Hey @SmartALB - thanks for opening an issue here.

You can think of the AI here as acting like a skilled manual tester. Consequentlly, a good prompt to ZeroStep is an instruction that you could give to a handful of skilled manual testers, and each of them would take the same action. A few of your prompts don't meet that bar, IMO:

Click in table on plus icon button of lowest entry

Since this is a list of dates, I am unsure of what "lowest entry" means. Does it mean the earliest date? (That's what the AI clicks on). Does it mean the last date in the table? (I assume that's what you expected the AI to click on). I don't think you'd have consensus if you asked a few skilled testers what they were supposed to do with this prompt.

Click in table on plus icon button of displayed location

The AI is likely confused by what "displayed location" means. It seems to infer some specific location on the page.
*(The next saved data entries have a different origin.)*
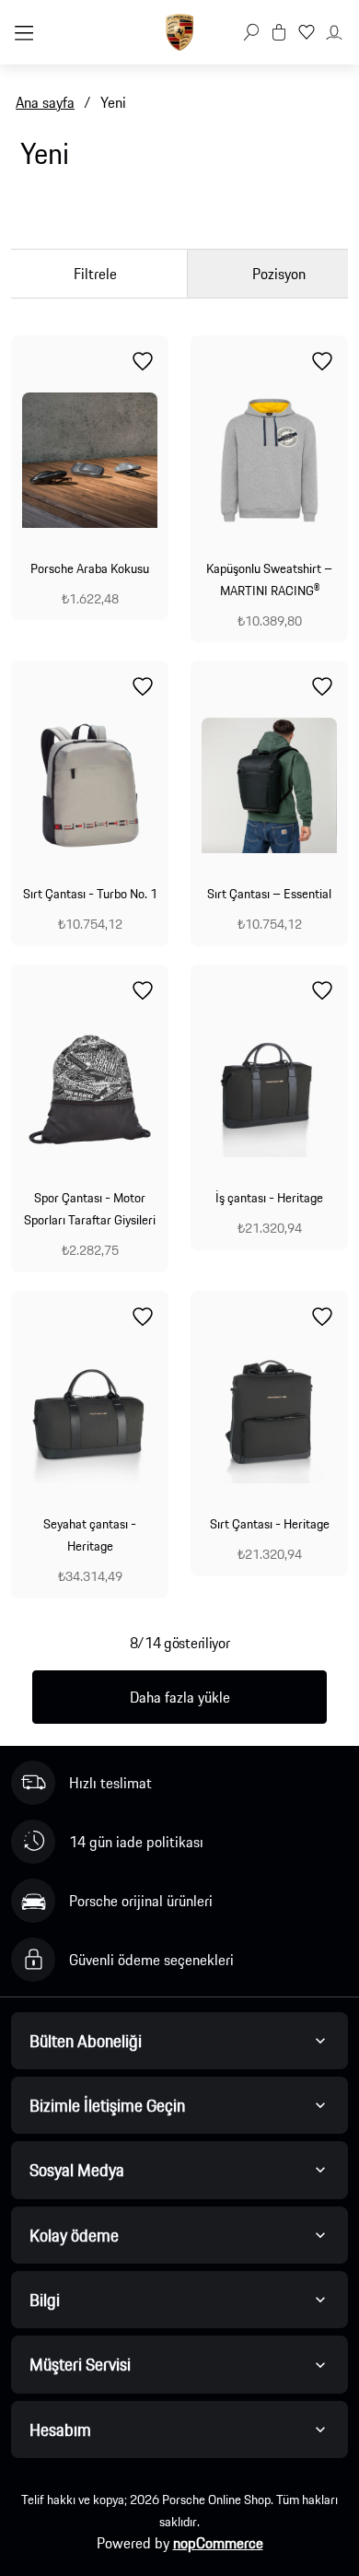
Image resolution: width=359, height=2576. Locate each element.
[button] (251, 32)
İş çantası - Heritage (269, 1198)
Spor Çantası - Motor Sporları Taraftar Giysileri (90, 1209)
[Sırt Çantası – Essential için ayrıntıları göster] (269, 785)
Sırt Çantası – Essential (269, 894)
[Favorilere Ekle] (142, 361)
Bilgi (44, 2300)
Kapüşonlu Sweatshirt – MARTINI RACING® (269, 579)
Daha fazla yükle (180, 1697)
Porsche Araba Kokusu (89, 568)
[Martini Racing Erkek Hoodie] (269, 460)
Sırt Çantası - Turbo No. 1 (90, 894)
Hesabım (60, 2429)
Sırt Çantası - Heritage (270, 1524)
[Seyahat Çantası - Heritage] (89, 1415)
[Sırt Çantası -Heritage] (269, 1415)
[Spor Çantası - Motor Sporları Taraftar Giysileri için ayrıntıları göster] (89, 1089)
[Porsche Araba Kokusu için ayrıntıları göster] (89, 460)
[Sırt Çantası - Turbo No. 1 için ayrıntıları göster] (89, 785)
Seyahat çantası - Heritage (89, 1535)
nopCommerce (218, 2543)
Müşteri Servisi (80, 2364)
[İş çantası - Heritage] (269, 1089)
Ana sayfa (45, 102)
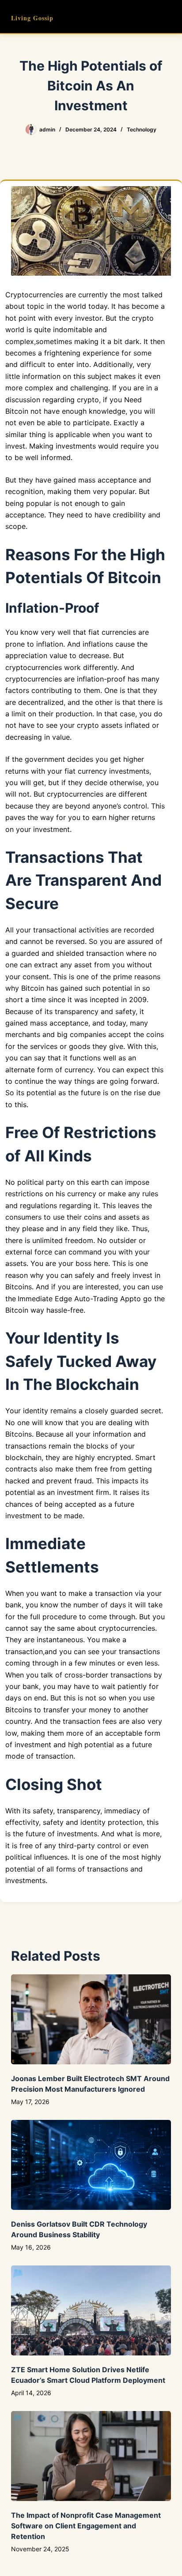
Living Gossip (32, 17)
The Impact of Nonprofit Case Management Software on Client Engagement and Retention (86, 2526)
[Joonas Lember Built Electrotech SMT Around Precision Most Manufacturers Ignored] (91, 2019)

Can you refer to that explicitly like you did in your last example, "click in grid on plus icon button of location alfa". A prompt like "In the table, click the plus icon for the location that's displayed beneath the first date" might yield better results, since it would be clearer to a manual tester what exact action you want performed.

Click in table on plus icon button of entry with next date

The AI doesn't have any context on what previous actions were performed, so referring to the "next date" is likely what's confusing it. I would try to be more explicit here.

click in grid on plus icon button of location alfa

I would expect the AI to know what to do for this one, but again I think the phrasing here could be improved. "In the grid, click on the plus icon for the location 'Alfa'" should yield better results.

Please try incorporating these improvements into your prompts and let us know how it goes!